J’avais découpé la course en 3 parties dans ma tête. De 0 à 100, on avance bien en en gardant sous le pied pour la seconde partie : les deux grosses difficultés du km 104 et 128 à passer comme un barbare. Et la dernière partie : au mental avec ce qui reste dans les jambes. Je me vois encore dans la première montée, après 200 ou 300 m de dénivelé, me dire : « Aller. Fait toi plaisir. Attaque. ». Je me relance plusieurs fois en courant dans des gros % jusqu’au point d’avoir du mal à respirer – le goût du sang au bout des lèvres et me bavant dessus. 

Avec le jour qui se lève, c’est aussi l’arrivée de la pluie. Une douche bien méritée, qui permet de nettoyer les chaussures et surtout le sel imprégnée sur la peau. 

Sur le sommet, je suis seul. Il y a bien quelques vaches. Elles sont charmantes, mais je ne m’attarde pas. Il fait presque froid avec ce vent de crêtes qui a fait tombé tous les repères balistiques. Je navigue au feeling. En tentant souvent de suivre plutôt les traces de passages fraîches dans l’herbe que de chercher au loin le balisage. Ça fonctionne (le plus souvent). Peu de souvenir de la seconde difficulté. Je pense que mon cerveau s’était consacré au fait d’envoyer toute l’énergie dans le corps pour passer ces deux difficultés le plus rapidement possible. 

Km 132 : Ayé. Le plus dur techniquement parlant est derrière. Il s’agit maintenant de débrancher le cerveau. Ne plus répondre à l’appel des douleurs qui sont devenues en tout point du corps atroces. Et se répéter la phrase suivante : « Plus vite tu avances, plus tu cours, et plus ça va se terminer vite ». Mais 35 bornes, – 1600 et + 800.. cela ne se termine pas vite. Peu importe l’entrain qu’on y met. Je pense que j’aurai du me dire que c’était fini plus tard avec le recul. J’ai énormément souffert sur cette fin de course. Même si je m’obligeais à courir. J’ai souvent pris le relai en marche rapide. Non pas que physiquement cela n’allait plus du tout. Mais car je pense que m’étant projeté sous l’arche, la motivation n’était plus la même. Seule, une petite chose me donne encore des piques de bonnes ondes. La volonté de garder cette troisième place. Et surtout la volonté de ne pas faire une Poulidor. Je regarde de plus en plus régulièrement derrière moi pour voir si cela ne revient pas. Je ne sais pas si le poursuivant est à 3 min ou à 1 h. C’est assez anxiogène. (Finalement il y avait 2h30 d’écart. J’aurai pu respirer). 

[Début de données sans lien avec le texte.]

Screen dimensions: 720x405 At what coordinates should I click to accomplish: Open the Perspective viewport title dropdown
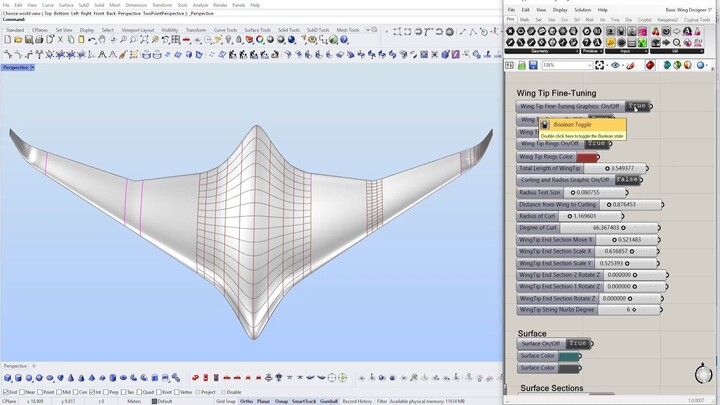tap(32, 67)

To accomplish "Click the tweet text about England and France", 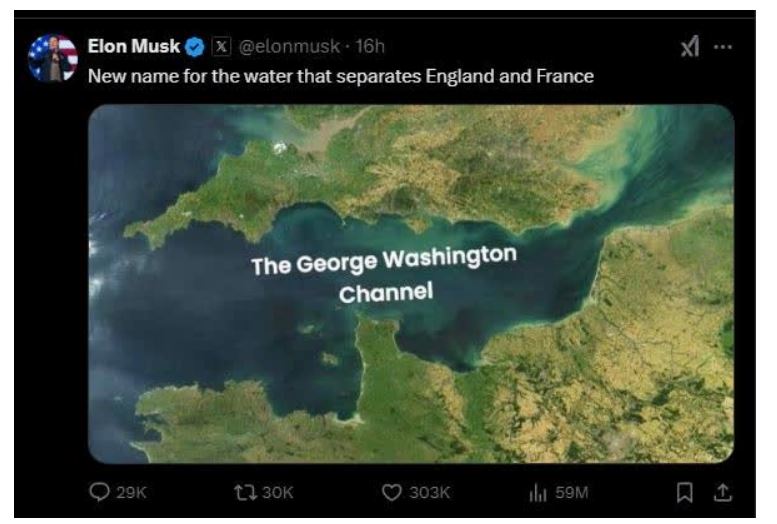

Km 165 (170 à la montre) : J’entre dans le stade d’Oyonnax. Je suis un VTT qui est venu me chercher 3 km avant l’arrivée. Je sers le poing de la victoire sur les doutes d’avant course. Sur les « tu devrais te reposer – ménage la monture – pourquoi courir blessé – tu vas te gâcher.. gneu gneu gneu ». Et je profite. Je profite de ce podium magique qui s’ouvre à moi. Accompagné par deux personnages que j’aurai pu avoir en poster au dessus de mon lit. Un petit 360°. Et c’est fait. Je suis allé au bout de mon troisième 100 miles (Diagonale des fous / UT4M). Et malgré la fatigue, je me trouve physiquement plutôt en forme pour quelqu’un qui a courru non-stop pendant 20h30. Je ne sais pas du tout quelle conclusion en tirer. Est-ce qu’il faudrait que je me donne encore plus pour aller titiller un trophée (je ne suis pas sûr d’en avoir envie). Est-ce que j’ai atteint ce moment agréable, où tu donnes l’impression que c’est simple (alors que cela ne l’est pas du tout) ? Et est-ce que ce moment va durer ? En tout cas, une chose est sûre, en préparation de la Diagonale des fous, j’ai pu découvrir ce que c’était d’aller vite sur 170 km, et surtout j’ai pu me rassurer sur quelques aptitudes que je pense maîtriser. Bref. Un plein de confiance qui fait du bien. Mais qui ne doit pas faire oublier qu’à chaque nouvelle course, on remet tout en jeu. Que rien est acquis. Surtout quand cette prochaine nouvelle course se nomme brutalement « La diagonale des fous ». 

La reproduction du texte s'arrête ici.